▶ [Goal of the exercise] Transcribe, word for word, every line from the one containing "You are a GUI" through the final line of the records, and omit the pictures.

□ □ □

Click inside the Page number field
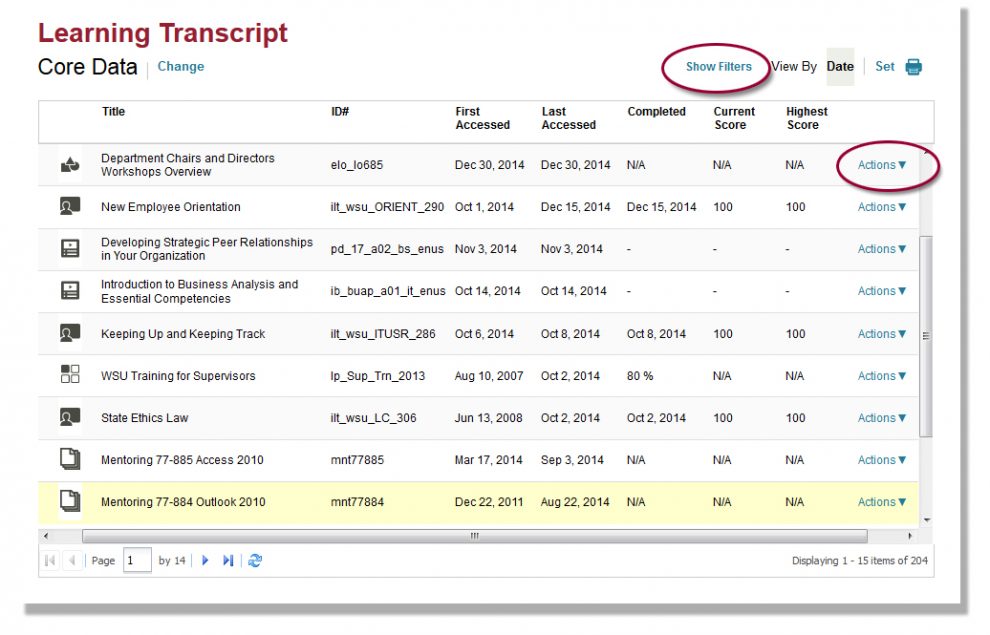Screen dimensions: 990x635 136,560
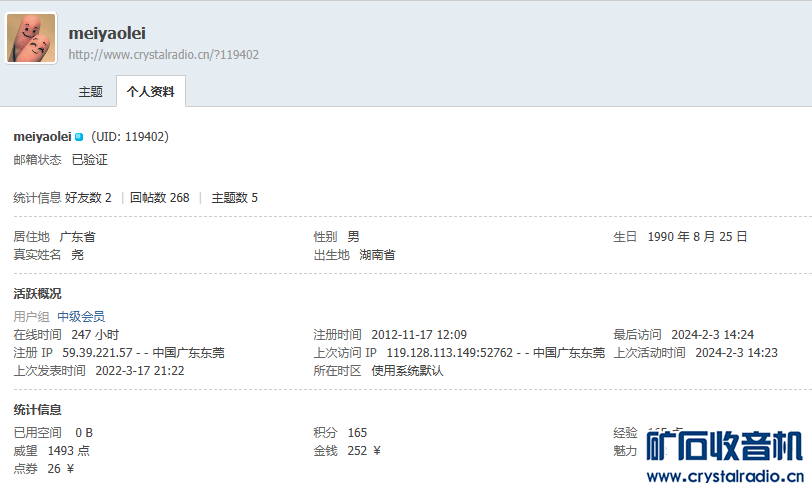This screenshot has height=489, width=812.
Task: Click the large meiyaolei username heading
Action: (x=107, y=33)
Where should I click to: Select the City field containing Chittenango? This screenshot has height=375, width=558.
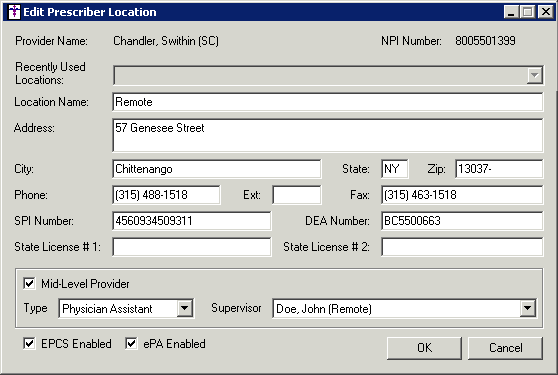217,169
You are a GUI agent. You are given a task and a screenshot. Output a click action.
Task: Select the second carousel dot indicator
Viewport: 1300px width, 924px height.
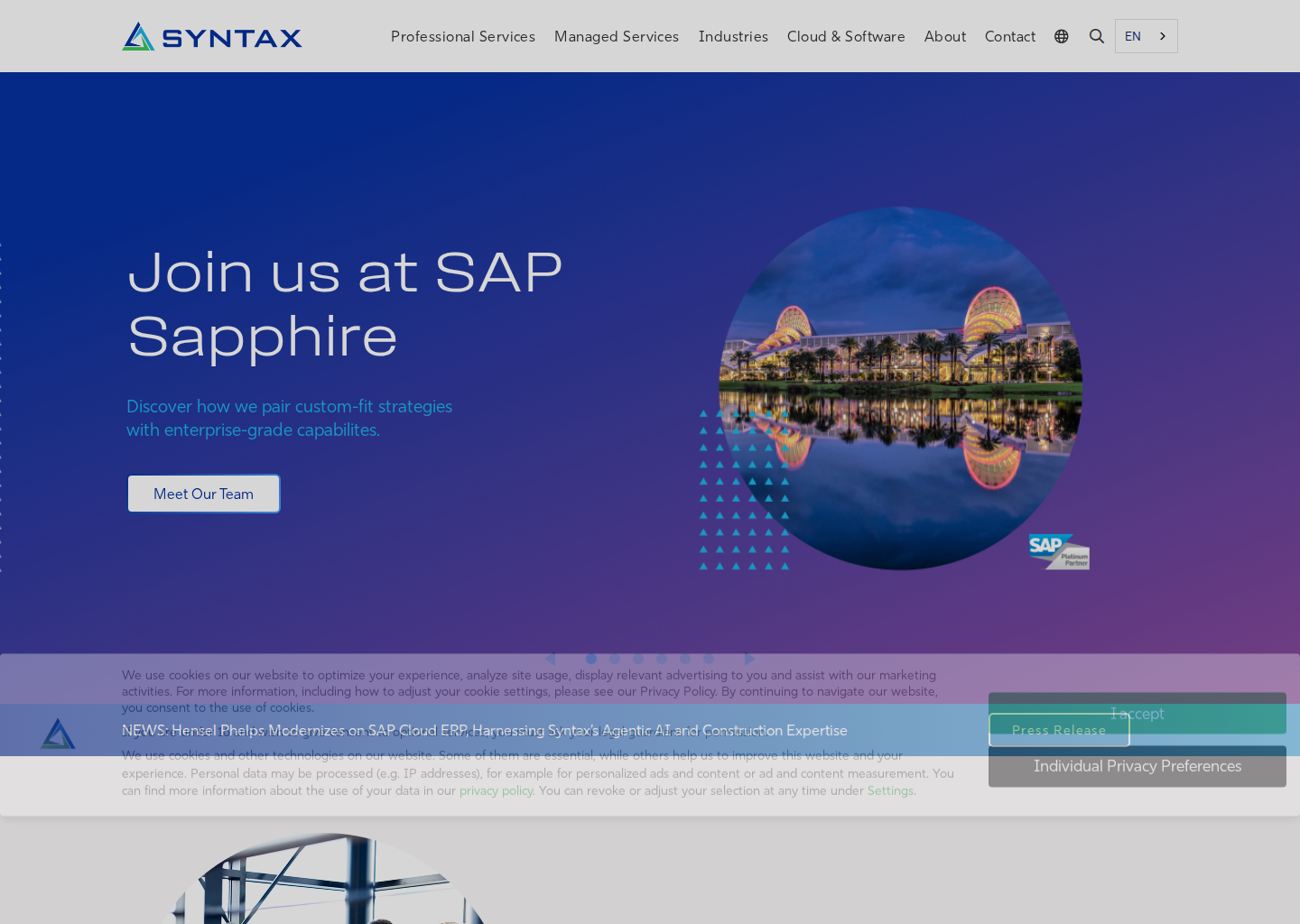pyautogui.click(x=615, y=659)
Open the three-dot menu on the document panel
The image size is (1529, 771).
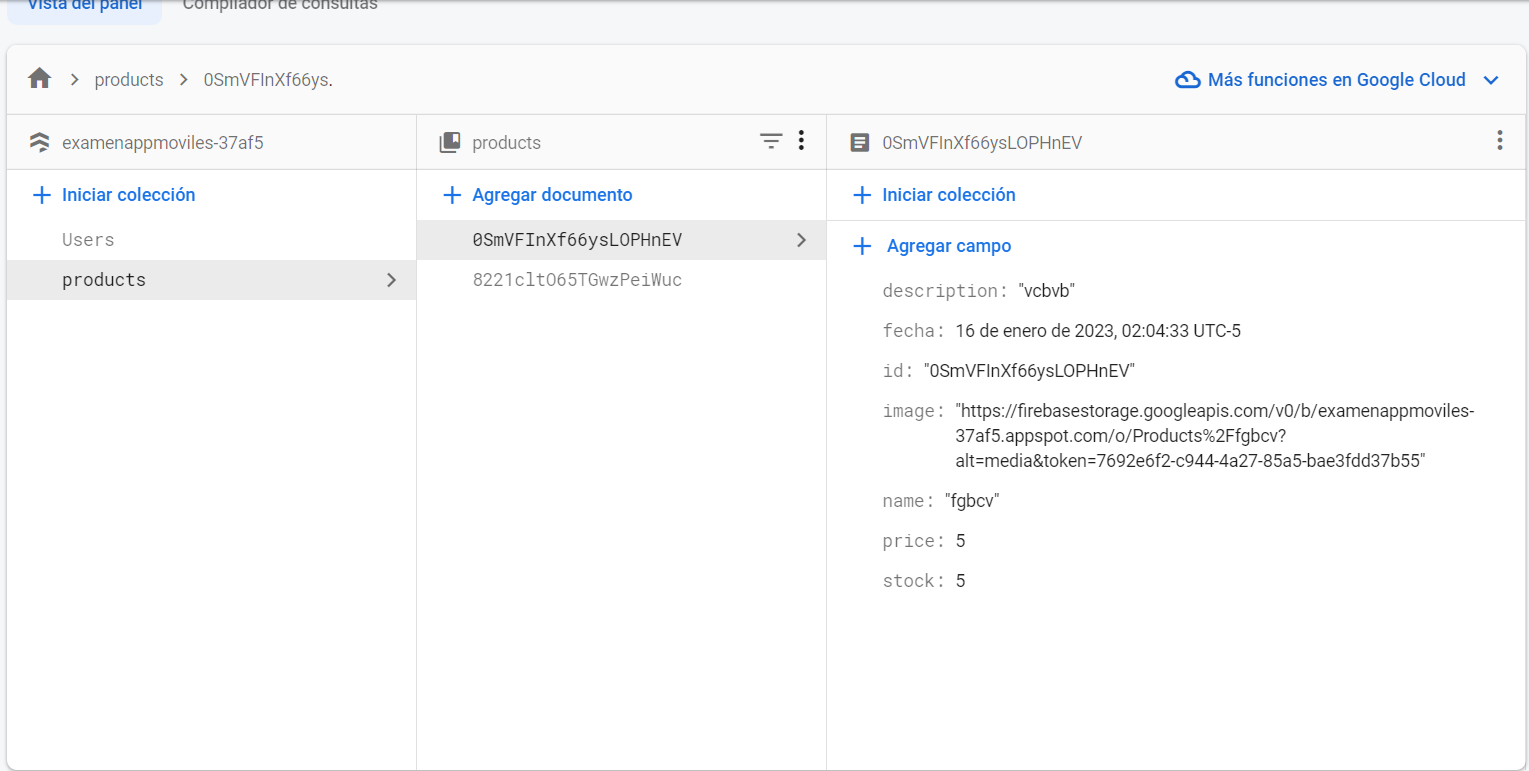pos(1499,141)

□ □ □

▶ [Answer section]
You are a GUI agent. You are given a task and a screenshot. Output a click action.
Task: Select the second carousel dot indicator
Viewport: 1300px width, 924px height.
pyautogui.click(x=615, y=659)
Open the three-dot menu on the document panel
The image size is (1529, 771).
pos(1499,141)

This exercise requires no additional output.